When epidemiology meets Big Data (F5)

What are the chances to epidemiological intelligence?

When thinking about the usage of data in a health context, what is your first association? Is it Google and other ‘data leeches‘ of the GAFA-kind (Google, Apple, Facebook, Amazon)? Linked to that, is it concerns such as data privacy, data security? A lack of standards? The fear that the internet has the memory of an elephant and never forgets the information it has received?

Let’s assume that ongoing discussions and public awareness of the potential of data analysis have improved the reputation of Big Data and that there might be other associations such as „Opportunity!“ „Prevention!“ „Efficiency!“ or „Quality“ come up to your mind when hearing the term.

With this in mind, panellists at EHFG session about epidemiology meeting Big Data showcased some excellent examples on how data might actually advance public health questions in the broader context of epidemiology. 

Starting with Martin Seychell (Deputy Director-General for Health and Food Safety of the European Commission), the panel focussed on potential new paths towards public health surveillance. Seychall placed emphasis on how to exchange electronic health records within the member states – which appears to be a particularly demanding topic considering that most of the states do not even have an overarching solution nationally (not to mention names, but it is noticeable that even economically well-off countries have not managed to set up the needed infrastructure in the year 2019).

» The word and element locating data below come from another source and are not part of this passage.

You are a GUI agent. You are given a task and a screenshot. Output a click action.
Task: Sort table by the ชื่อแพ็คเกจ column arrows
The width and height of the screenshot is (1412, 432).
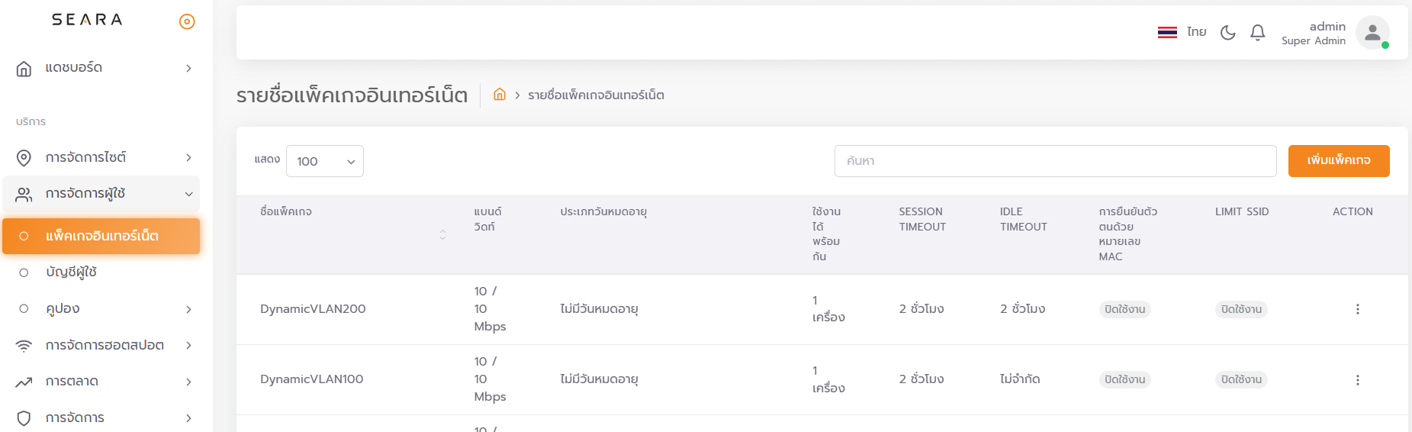[x=442, y=234]
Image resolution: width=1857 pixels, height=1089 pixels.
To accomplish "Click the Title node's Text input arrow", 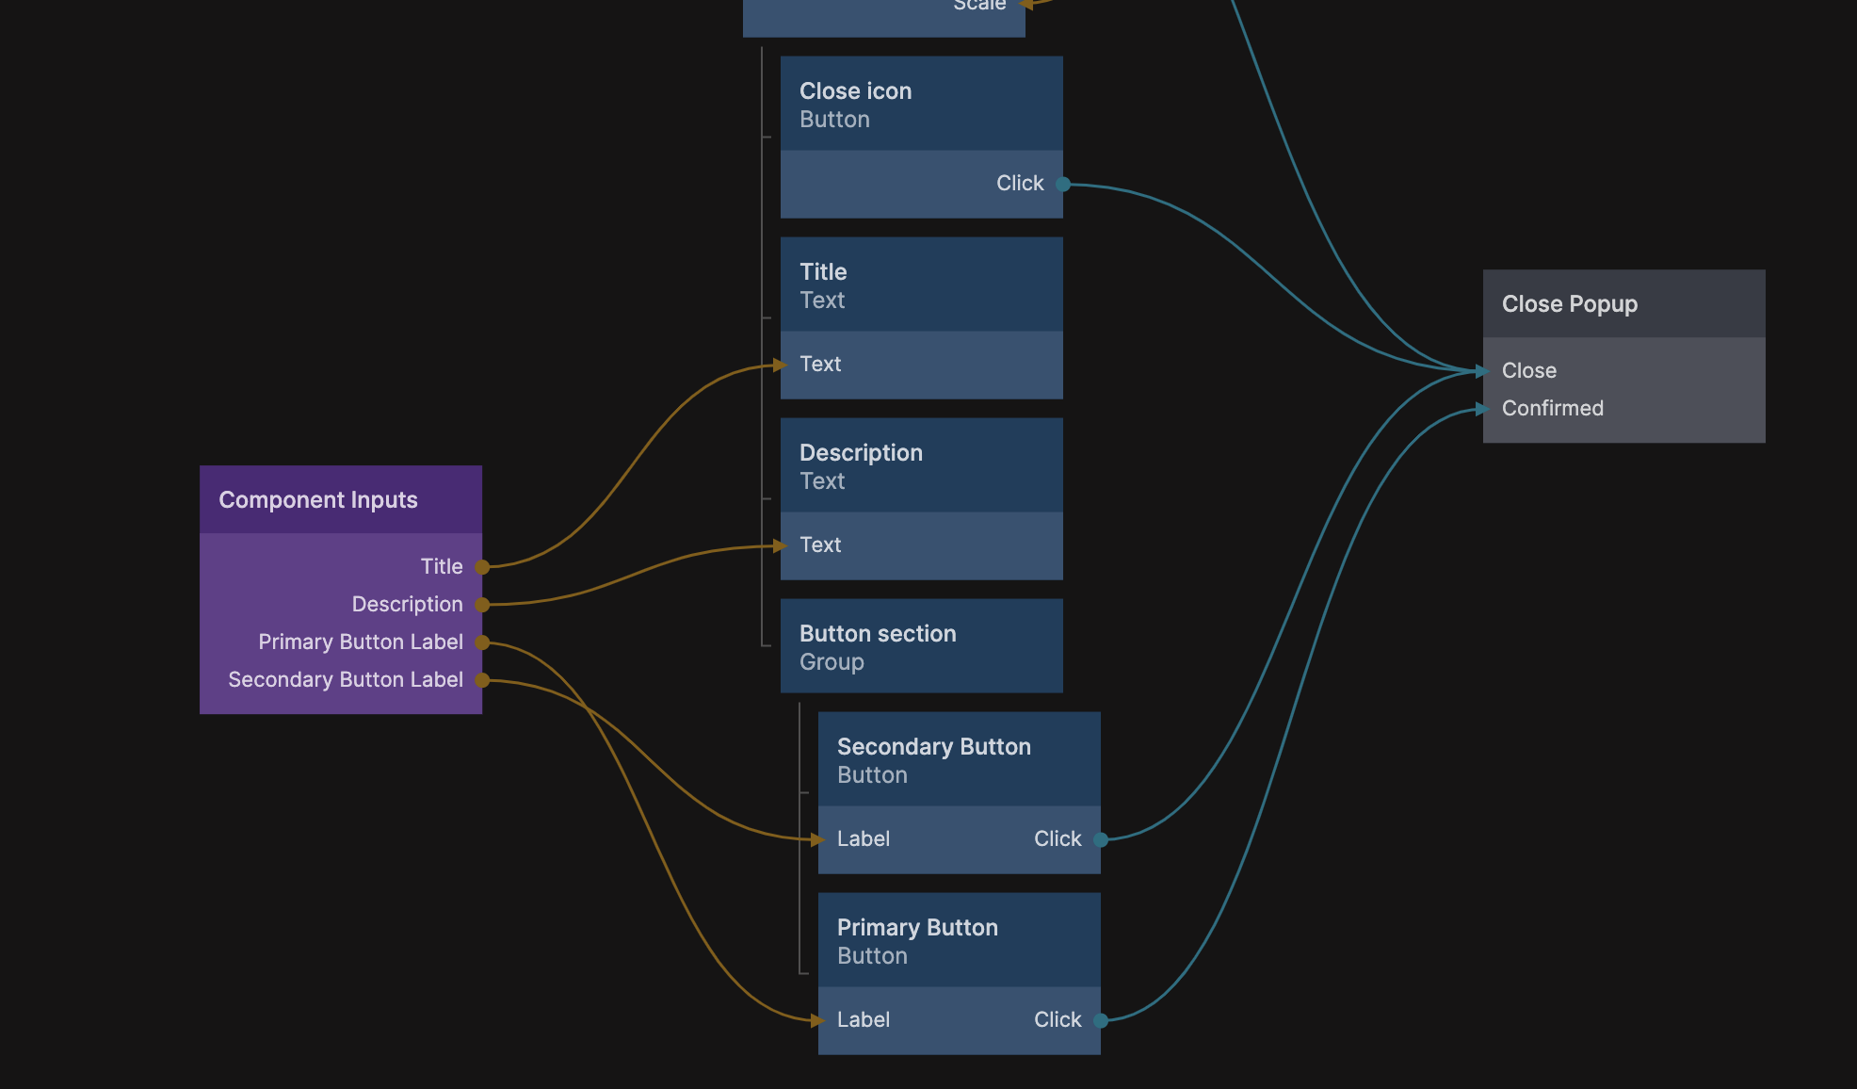I will coord(780,365).
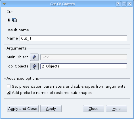The width and height of the screenshot is (134, 119).
Task: Uncheck Add prefix to names of restored sub-shapes
Action: coord(9,93)
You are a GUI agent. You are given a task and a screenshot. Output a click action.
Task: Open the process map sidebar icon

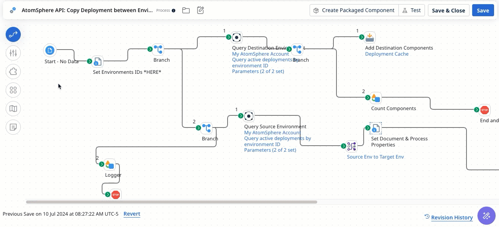click(13, 109)
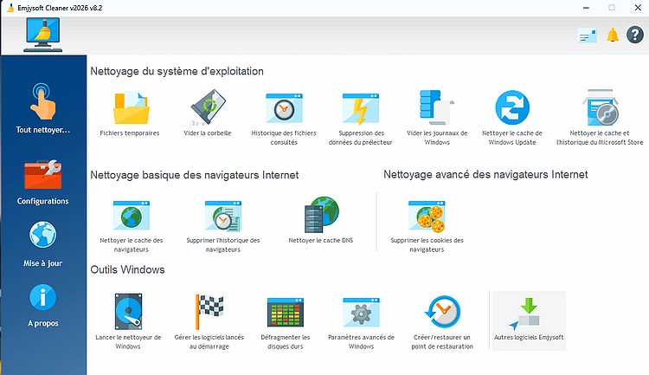
Task: Run Nettoyer le cache DNS
Action: (319, 215)
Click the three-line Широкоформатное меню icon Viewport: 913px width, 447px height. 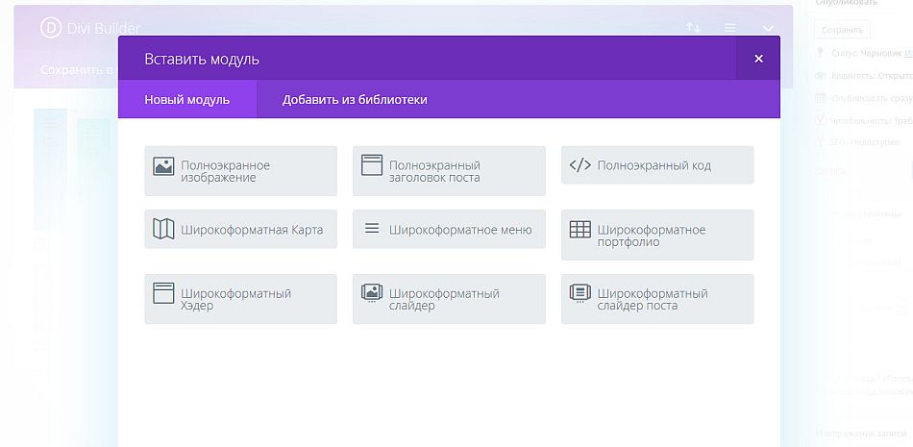click(372, 229)
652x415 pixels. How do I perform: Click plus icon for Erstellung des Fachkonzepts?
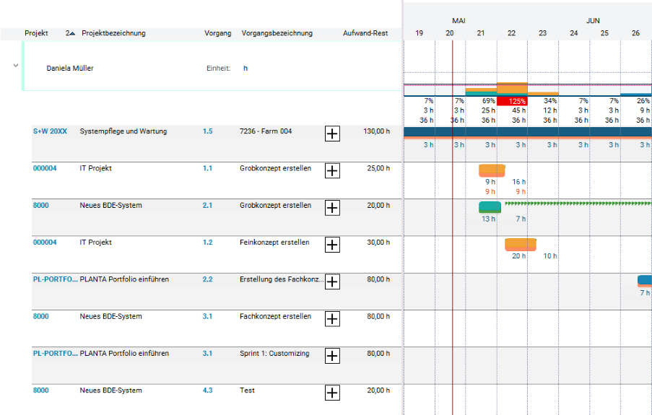(x=332, y=281)
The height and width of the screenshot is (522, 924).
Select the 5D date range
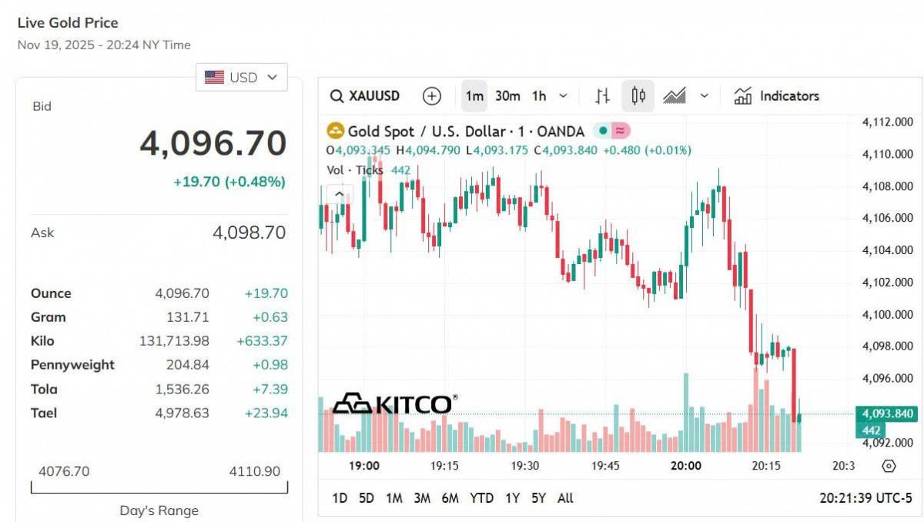pos(367,498)
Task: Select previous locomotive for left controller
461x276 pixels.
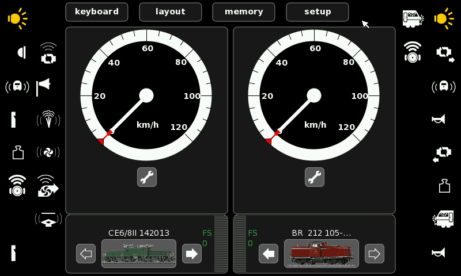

There was murmuring in the room by the audience as Seychall condensed the challenges of data exchange within the EU to the GDPR as a building block. 

Most participants seemed to agree to the point that data privacy and ethics are the most substantial foundations when wanting to profit from health surveillance programs. Therefore, Philip AbdelMalik, epidemiologist of the World Health Organisation, hit a sweet spot when stating that data is the most valuable resource on earth to date.

Building on that argument, Tyra Grove Krause, Head of Department of Infectious Disease Epidemiology & Prevention at Statens Serum Institut, demonstrated how Danish citizens profit from public registers on the effectiveness and safety of vaccines. She highlighted the advantages (e.g. real-time, cost-efficient) but also the pitfalls (e.g., need of new algorithms, technical challenges) of data-driven information systems, culminating in the statement that we as a society need to embrace imperfect data. 

But are we willing to do so? And do we even know about the influence that data has on our behaviours?

The second session tried to approach the topic – with a prominent example of social media and its (unwanted) effects on vaccine hesitancy vs promotion – but it seems as there is much research to be done to answer that question. 

Overall, taking into consideration the many questions that remain to the usage of data in a public health context, the audience agreed that it should be used more than is currently the case.

However, the associations as stated in the beginning remain, and we need some success stories to disprove the myth that data usage goes hand in hand with data misusage – but has a lot of intelligent solutions to the remaining epidemiological challenges.